====== Material for this task

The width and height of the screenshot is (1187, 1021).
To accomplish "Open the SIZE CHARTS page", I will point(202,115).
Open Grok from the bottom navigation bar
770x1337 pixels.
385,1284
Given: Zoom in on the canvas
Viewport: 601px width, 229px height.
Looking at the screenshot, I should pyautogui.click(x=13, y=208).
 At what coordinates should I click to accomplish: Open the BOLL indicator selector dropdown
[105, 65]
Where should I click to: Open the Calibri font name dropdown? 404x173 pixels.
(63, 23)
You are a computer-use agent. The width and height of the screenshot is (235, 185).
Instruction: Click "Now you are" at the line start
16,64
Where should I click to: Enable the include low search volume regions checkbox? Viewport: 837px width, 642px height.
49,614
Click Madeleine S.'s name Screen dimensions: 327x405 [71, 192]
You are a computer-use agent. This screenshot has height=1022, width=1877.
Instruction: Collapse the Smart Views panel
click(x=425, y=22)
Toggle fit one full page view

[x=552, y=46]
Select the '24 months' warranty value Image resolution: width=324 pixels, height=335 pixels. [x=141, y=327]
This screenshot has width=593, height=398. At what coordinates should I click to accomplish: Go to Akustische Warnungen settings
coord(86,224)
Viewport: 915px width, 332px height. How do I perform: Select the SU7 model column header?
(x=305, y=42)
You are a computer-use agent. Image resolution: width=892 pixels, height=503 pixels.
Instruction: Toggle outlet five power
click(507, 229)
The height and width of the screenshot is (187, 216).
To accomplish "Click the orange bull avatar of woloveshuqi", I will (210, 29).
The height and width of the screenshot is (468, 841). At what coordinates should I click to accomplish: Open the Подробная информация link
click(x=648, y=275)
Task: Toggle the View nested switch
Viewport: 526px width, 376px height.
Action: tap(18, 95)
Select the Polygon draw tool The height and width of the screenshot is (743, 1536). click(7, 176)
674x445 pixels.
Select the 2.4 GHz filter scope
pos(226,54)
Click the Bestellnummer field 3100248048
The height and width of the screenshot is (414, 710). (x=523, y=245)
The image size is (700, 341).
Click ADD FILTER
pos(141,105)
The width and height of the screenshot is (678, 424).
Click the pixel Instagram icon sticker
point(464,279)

============

What the task requires:
Reproduce each record exactly, leaving nothing out.

Exercise result:
The width and height of the screenshot is (1187, 1021).
To accomplish "Open the SIZE CHARTS page", I will point(202,115).
Open Grok from the bottom navigation bar
770x1337 pixels.
385,1284
Given: Zoom in on the canvas
Viewport: 601px width, 229px height.
Looking at the screenshot, I should pyautogui.click(x=13, y=208).
 At what coordinates should I click to accomplish: Open the BOLL indicator selector dropdown
[105, 65]
Where should I click to: Open the Calibri font name dropdown? 404x173 pixels.
(63, 23)
You are a computer-use agent. The width and height of the screenshot is (235, 185).
Instruction: Click "Now you are" at the line start
16,64
Where should I click to: Enable the include low search volume regions checkbox? Viewport: 837px width, 642px height.
49,614
Click Madeleine S.'s name Screen dimensions: 327x405 [71, 192]
You are a computer-use agent. This screenshot has height=1022, width=1877.
Instruction: Collapse the Smart Views panel
click(x=425, y=22)
Toggle fit one full page view

[x=552, y=46]
Select the '24 months' warranty value Image resolution: width=324 pixels, height=335 pixels. [x=141, y=327]
This screenshot has width=593, height=398. At what coordinates should I click to accomplish: Go to Akustische Warnungen settings
coord(86,224)
Viewport: 915px width, 332px height. How do I perform: Select the SU7 model column header?
(x=305, y=42)
You are a computer-use agent. Image resolution: width=892 pixels, height=503 pixels.
Instruction: Toggle outlet five power
click(507, 229)
The height and width of the screenshot is (187, 216).
To accomplish "Click the orange bull avatar of woloveshuqi", I will (210, 29).
The height and width of the screenshot is (468, 841). At what coordinates should I click to accomplish: Open the Подробная информация link
click(x=648, y=275)
Task: Toggle the View nested switch
Viewport: 526px width, 376px height.
Action: tap(18, 95)
Select the Polygon draw tool The height and width of the screenshot is (743, 1536). click(7, 176)
674x445 pixels.
Select the 2.4 GHz filter scope
pos(226,54)
Click the Bestellnummer field 3100248048
The height and width of the screenshot is (414, 710). (x=523, y=245)
The image size is (700, 341).
Click ADD FILTER
pos(141,105)
The width and height of the screenshot is (678, 424).
Click the pixel Instagram icon sticker
point(464,279)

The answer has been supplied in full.